### TASK TO CARRY OUT:
All lines from the one containing "You are a computer-use" through the last line of the listing below are to be copied exactly. Exclude the pictures.

### RECORD EXTRACTS:
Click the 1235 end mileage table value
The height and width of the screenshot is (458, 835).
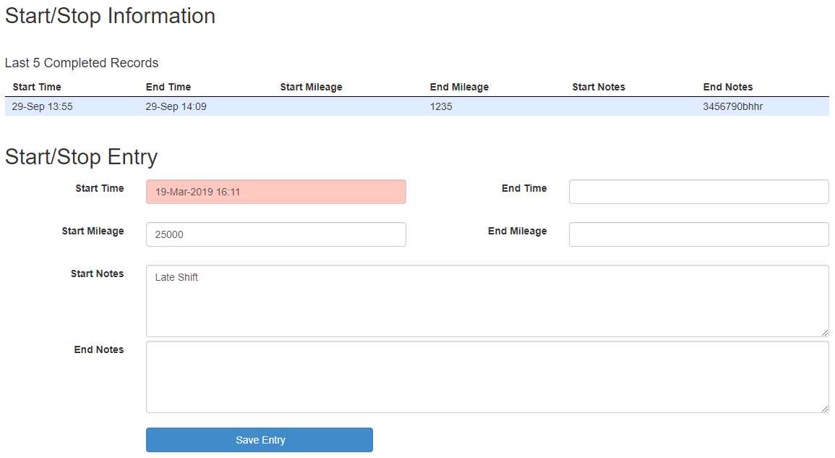point(441,106)
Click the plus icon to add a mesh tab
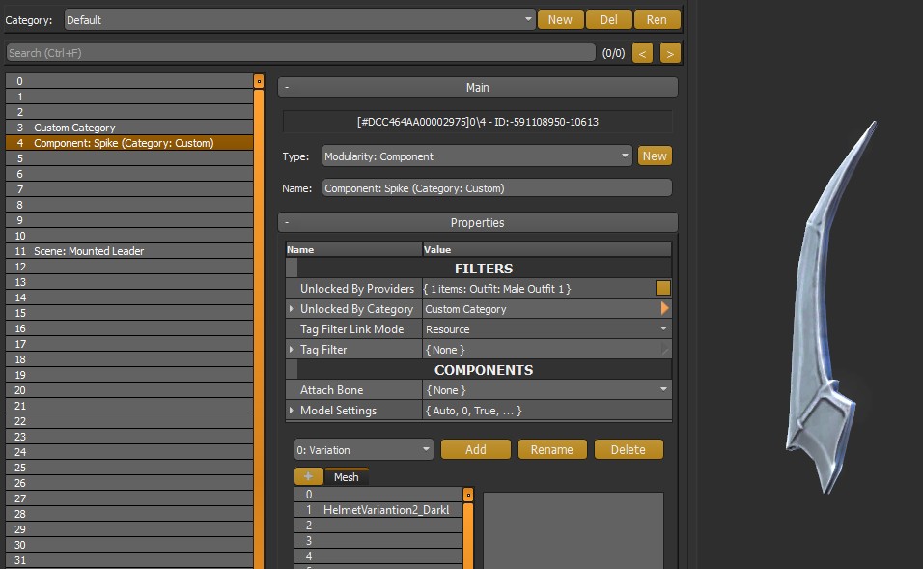 tap(308, 476)

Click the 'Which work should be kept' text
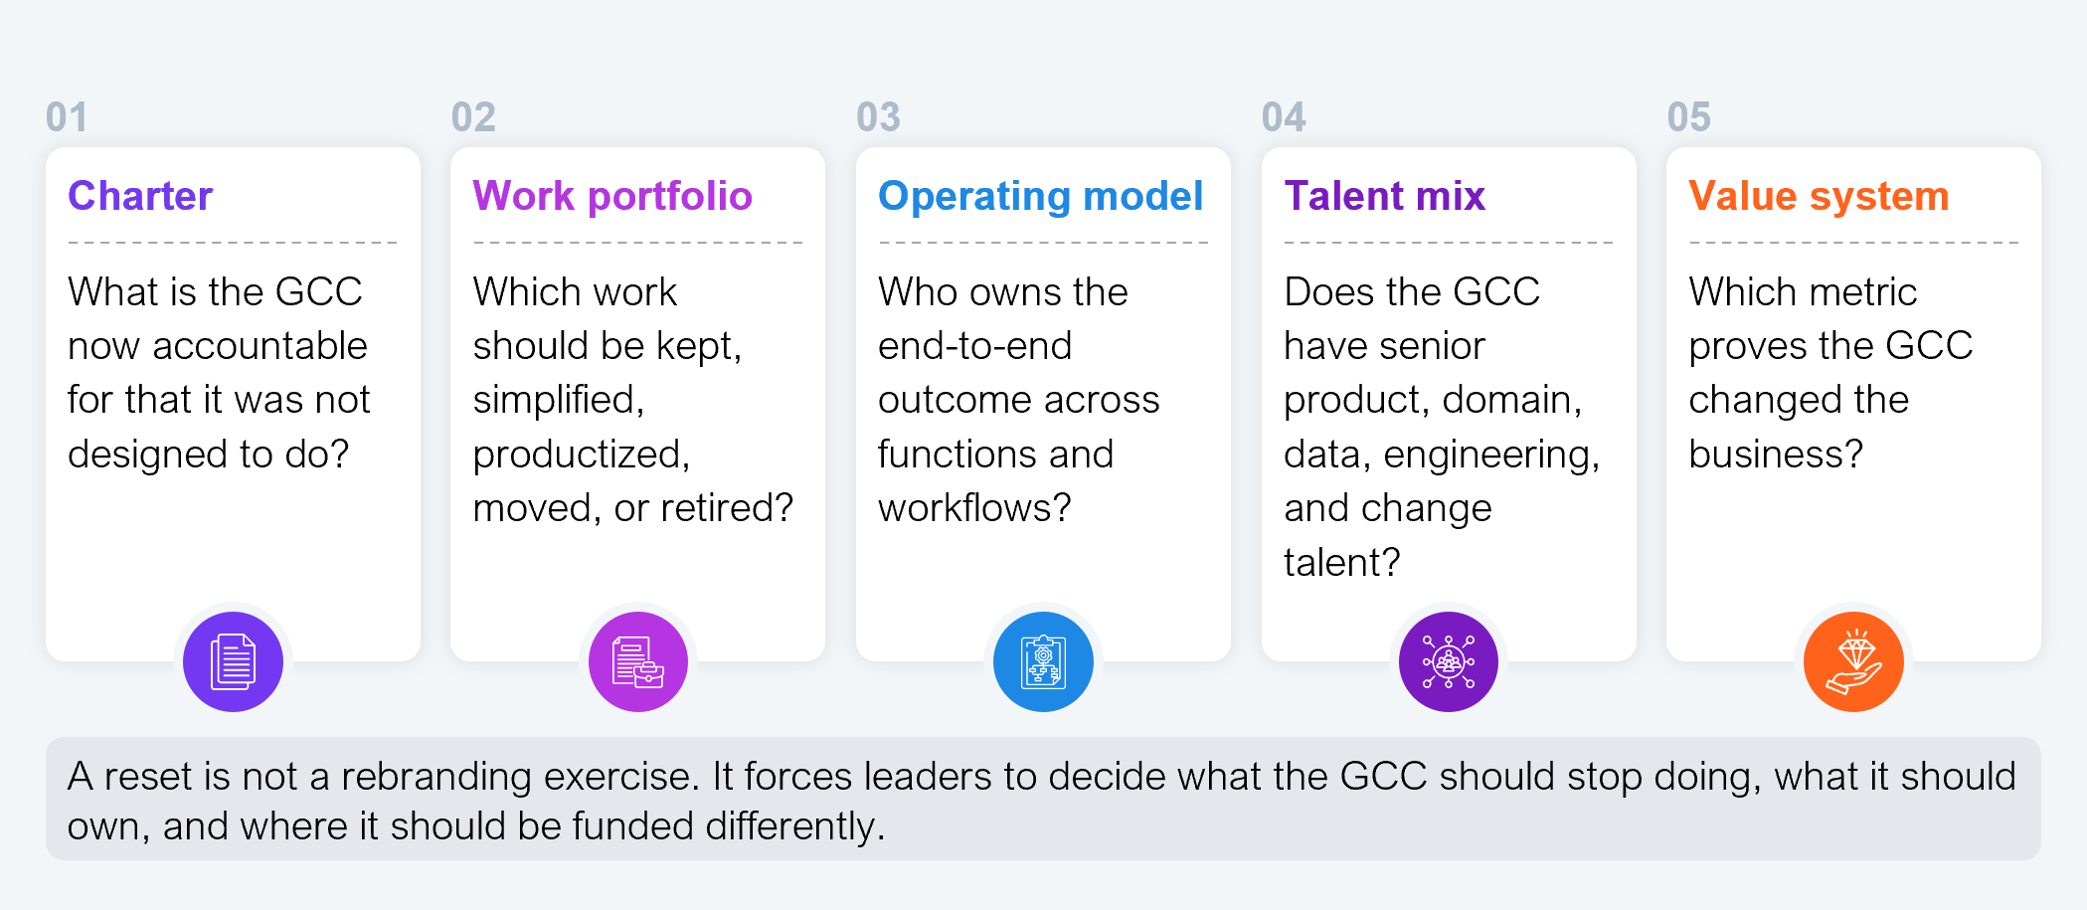[633, 400]
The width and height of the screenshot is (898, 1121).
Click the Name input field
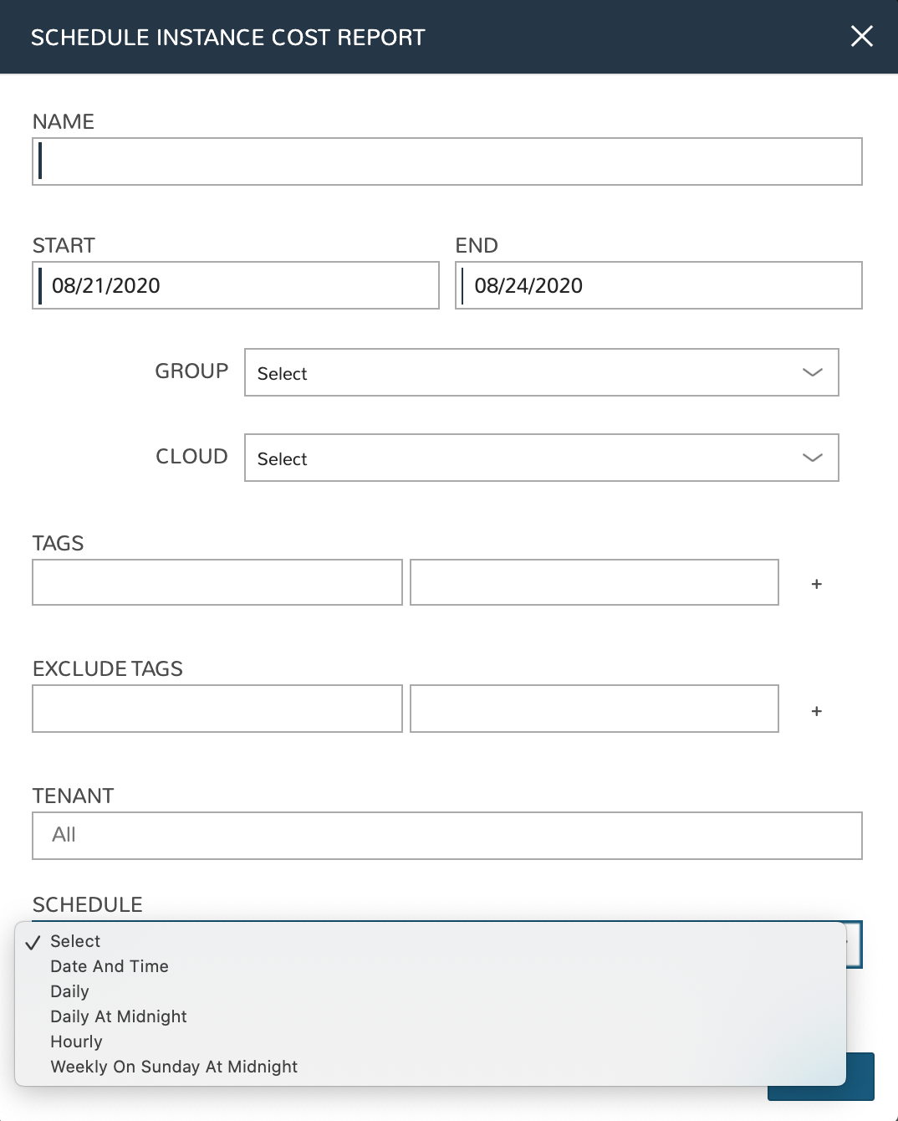click(447, 161)
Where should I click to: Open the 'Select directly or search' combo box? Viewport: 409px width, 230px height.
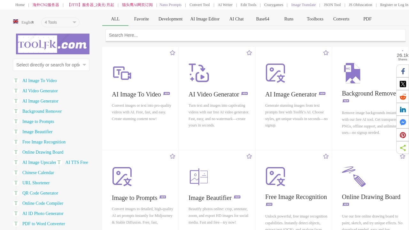pos(51,65)
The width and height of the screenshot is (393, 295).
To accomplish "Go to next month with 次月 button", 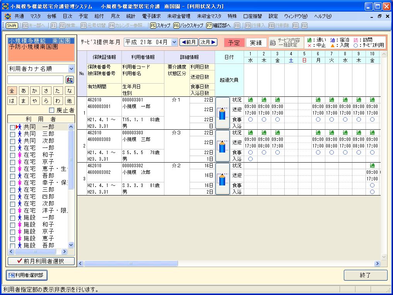I will point(208,42).
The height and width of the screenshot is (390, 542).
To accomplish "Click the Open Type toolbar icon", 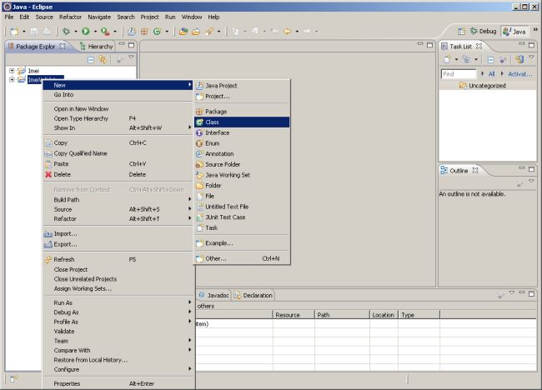I will (x=183, y=31).
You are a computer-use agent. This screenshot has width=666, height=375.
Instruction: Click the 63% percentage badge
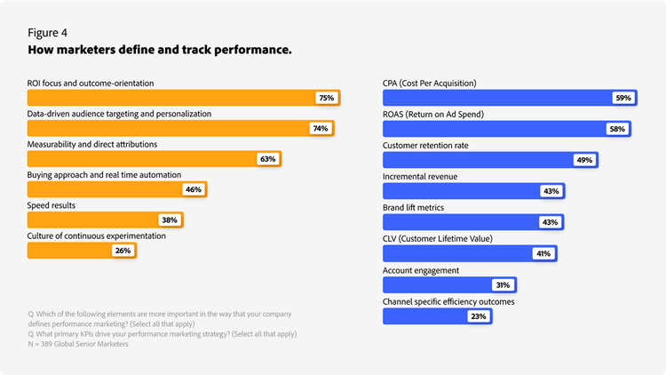point(268,159)
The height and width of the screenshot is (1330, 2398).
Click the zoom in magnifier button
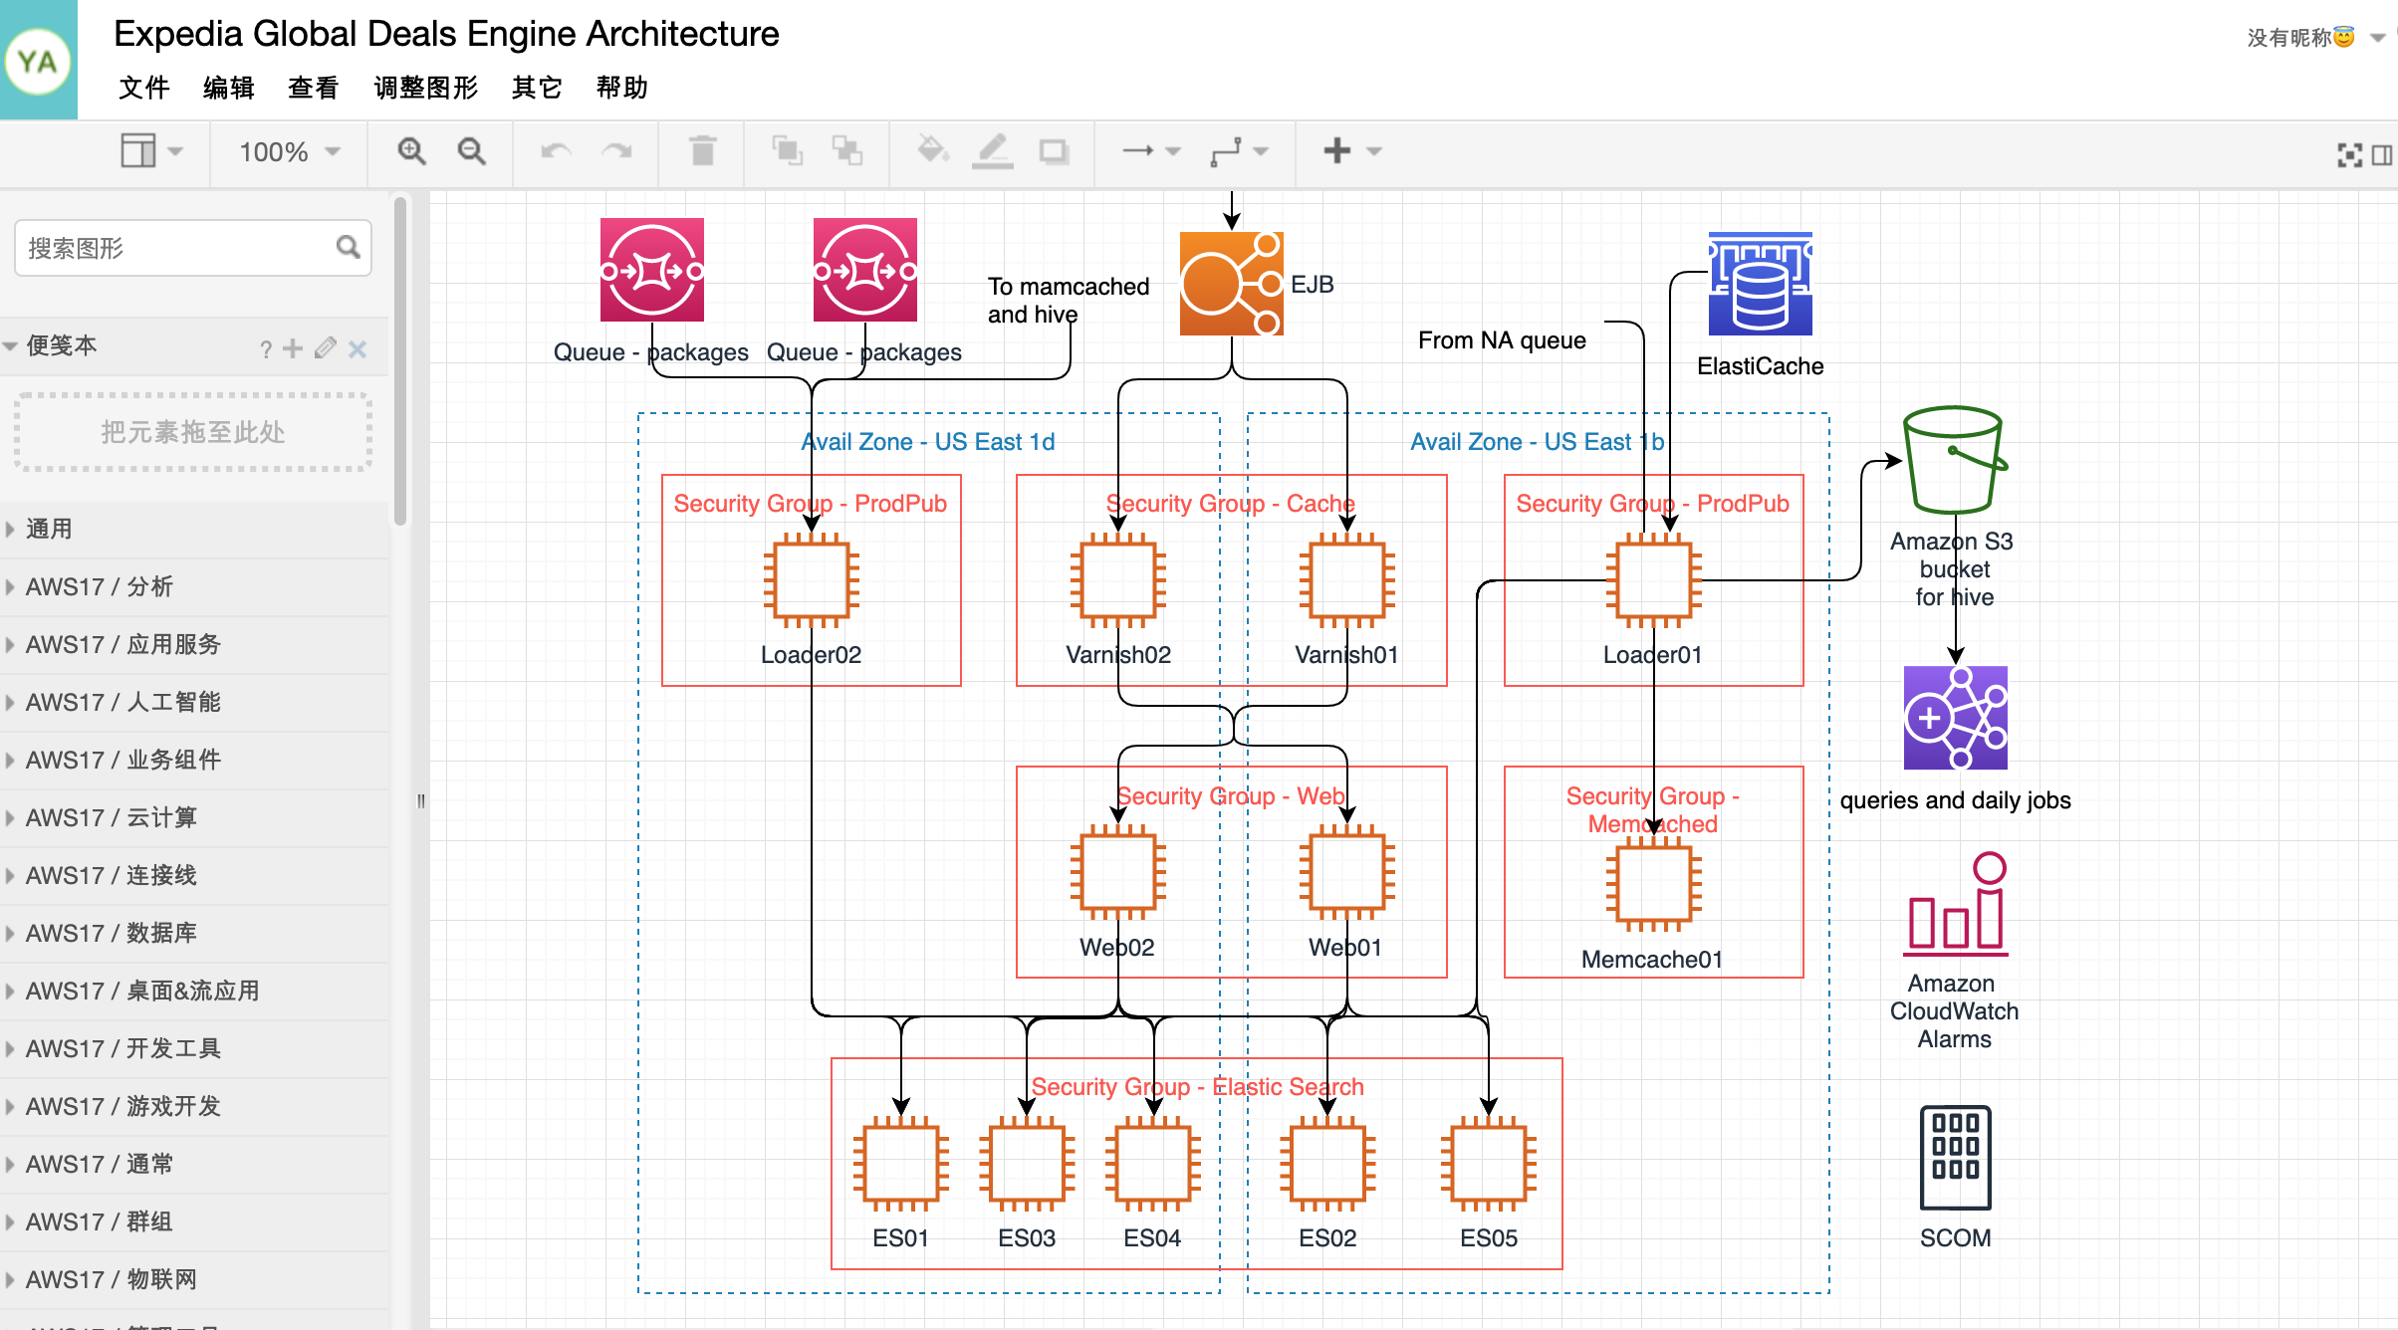412,150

### TASK RESULT:
You are a computer-use agent. This screenshot has width=666, height=375.
Instruction: Click the 63% percentage badge
point(268,159)
The height and width of the screenshot is (1330, 2398).
Click the zoom in magnifier button
412,150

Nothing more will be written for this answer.